■ Work required ■
Look over the lines below. Report each one that includes the string "Locate".
*** Opening Data for processing ***
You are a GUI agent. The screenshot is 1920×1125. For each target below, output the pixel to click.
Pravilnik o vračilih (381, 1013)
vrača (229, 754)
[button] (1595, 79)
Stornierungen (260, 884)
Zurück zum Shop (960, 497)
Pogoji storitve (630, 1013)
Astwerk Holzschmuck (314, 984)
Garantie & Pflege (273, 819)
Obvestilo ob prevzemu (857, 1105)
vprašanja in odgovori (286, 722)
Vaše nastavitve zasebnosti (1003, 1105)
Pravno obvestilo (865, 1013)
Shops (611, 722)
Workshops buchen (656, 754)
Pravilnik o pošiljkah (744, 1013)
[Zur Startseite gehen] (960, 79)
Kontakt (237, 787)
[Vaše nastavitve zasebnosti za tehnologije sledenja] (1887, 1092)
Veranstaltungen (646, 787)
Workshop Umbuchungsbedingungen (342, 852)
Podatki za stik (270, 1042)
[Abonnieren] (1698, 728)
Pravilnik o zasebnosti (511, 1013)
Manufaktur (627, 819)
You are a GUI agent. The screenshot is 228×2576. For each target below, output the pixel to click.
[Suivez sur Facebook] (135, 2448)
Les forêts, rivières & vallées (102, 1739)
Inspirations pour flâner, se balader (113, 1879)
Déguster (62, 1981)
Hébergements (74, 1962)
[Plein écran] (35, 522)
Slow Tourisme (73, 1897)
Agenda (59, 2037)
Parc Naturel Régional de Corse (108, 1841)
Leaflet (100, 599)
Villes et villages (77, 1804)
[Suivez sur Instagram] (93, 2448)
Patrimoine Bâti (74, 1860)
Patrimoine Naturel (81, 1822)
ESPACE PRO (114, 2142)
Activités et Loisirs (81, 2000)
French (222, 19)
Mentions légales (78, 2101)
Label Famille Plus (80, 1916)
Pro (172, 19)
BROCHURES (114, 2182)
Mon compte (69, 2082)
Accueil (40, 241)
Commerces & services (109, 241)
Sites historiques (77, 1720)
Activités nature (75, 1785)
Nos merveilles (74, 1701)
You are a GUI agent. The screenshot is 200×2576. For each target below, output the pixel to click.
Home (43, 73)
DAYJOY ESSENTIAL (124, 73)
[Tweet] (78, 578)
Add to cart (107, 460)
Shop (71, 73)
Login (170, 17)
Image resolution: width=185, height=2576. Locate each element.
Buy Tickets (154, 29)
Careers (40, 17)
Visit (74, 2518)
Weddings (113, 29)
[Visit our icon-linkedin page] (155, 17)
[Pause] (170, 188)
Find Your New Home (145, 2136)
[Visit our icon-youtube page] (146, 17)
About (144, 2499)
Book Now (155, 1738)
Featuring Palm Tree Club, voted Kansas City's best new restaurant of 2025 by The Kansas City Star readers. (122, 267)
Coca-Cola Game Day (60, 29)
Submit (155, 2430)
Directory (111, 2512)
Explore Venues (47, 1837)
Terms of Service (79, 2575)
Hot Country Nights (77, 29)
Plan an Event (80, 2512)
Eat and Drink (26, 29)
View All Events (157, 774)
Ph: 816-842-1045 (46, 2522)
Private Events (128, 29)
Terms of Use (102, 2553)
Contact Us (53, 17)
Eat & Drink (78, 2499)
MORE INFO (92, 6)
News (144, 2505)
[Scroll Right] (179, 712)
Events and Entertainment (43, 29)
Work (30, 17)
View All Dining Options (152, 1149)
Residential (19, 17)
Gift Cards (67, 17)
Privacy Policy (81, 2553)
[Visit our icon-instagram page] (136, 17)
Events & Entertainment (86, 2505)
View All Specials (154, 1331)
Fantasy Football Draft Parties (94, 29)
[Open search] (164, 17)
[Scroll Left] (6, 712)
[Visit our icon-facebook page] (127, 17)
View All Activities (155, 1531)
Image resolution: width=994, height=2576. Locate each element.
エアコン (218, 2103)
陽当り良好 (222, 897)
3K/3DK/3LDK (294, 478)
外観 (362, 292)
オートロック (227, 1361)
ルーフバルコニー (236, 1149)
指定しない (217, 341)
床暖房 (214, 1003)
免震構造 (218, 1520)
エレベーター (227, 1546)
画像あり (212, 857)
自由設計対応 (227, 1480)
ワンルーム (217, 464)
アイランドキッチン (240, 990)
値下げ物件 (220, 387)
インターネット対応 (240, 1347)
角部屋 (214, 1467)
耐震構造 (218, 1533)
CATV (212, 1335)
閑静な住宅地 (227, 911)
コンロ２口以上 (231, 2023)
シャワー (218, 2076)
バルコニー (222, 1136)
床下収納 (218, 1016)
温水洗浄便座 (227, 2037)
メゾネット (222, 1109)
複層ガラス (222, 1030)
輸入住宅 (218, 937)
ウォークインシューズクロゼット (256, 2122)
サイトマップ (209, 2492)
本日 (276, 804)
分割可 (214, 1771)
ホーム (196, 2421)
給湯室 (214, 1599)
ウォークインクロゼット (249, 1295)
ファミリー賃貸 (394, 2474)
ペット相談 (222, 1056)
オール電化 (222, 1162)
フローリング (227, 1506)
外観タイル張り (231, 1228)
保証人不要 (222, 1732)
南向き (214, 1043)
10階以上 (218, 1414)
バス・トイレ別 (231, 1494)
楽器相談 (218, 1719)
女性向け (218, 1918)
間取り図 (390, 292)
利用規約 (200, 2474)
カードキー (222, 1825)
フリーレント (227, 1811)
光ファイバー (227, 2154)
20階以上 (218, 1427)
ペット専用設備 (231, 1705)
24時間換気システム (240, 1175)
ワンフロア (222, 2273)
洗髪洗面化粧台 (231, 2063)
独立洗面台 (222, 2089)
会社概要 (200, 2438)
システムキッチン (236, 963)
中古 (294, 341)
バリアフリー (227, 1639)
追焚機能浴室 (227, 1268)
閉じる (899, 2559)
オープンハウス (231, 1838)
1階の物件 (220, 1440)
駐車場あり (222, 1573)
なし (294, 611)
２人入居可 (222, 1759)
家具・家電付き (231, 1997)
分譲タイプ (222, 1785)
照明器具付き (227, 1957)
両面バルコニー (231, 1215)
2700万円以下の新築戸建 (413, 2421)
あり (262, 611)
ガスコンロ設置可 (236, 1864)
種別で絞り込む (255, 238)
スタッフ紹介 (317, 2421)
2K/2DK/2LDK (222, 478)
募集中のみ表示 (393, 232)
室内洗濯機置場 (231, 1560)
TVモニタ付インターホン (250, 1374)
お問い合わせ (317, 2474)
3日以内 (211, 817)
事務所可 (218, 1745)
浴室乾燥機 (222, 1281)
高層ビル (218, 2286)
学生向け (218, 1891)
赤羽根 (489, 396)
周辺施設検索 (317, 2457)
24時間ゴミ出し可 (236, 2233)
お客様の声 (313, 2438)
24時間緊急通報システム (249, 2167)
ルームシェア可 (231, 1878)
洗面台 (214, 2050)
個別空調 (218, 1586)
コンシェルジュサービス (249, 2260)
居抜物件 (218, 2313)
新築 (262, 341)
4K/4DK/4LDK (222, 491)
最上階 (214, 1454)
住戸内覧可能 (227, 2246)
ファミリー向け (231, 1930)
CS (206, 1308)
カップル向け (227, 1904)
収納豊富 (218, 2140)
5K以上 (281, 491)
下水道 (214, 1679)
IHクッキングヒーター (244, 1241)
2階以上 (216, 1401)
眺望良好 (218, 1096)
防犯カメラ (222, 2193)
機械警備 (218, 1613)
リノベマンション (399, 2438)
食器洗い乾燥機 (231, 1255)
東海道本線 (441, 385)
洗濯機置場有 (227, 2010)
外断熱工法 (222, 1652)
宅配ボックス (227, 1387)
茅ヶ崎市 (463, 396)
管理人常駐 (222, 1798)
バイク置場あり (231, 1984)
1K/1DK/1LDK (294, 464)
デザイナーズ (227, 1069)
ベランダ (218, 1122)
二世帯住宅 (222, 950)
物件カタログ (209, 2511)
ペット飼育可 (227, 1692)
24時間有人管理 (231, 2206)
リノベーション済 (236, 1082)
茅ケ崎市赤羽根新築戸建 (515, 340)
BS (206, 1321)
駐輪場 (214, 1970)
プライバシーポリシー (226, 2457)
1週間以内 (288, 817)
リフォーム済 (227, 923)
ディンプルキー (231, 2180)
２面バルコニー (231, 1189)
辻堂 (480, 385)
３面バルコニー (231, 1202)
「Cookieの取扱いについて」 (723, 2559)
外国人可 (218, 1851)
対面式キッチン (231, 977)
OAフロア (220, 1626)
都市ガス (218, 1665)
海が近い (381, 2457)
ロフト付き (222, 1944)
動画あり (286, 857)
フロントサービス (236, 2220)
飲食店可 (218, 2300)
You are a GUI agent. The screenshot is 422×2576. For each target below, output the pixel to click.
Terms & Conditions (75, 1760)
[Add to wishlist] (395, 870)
*** Closing Data for processing ***
■ Solution to the problem ■
Image resolution: width=185, height=2576. Locate each element.
Image resolution: width=994, height=2576. Locate each element.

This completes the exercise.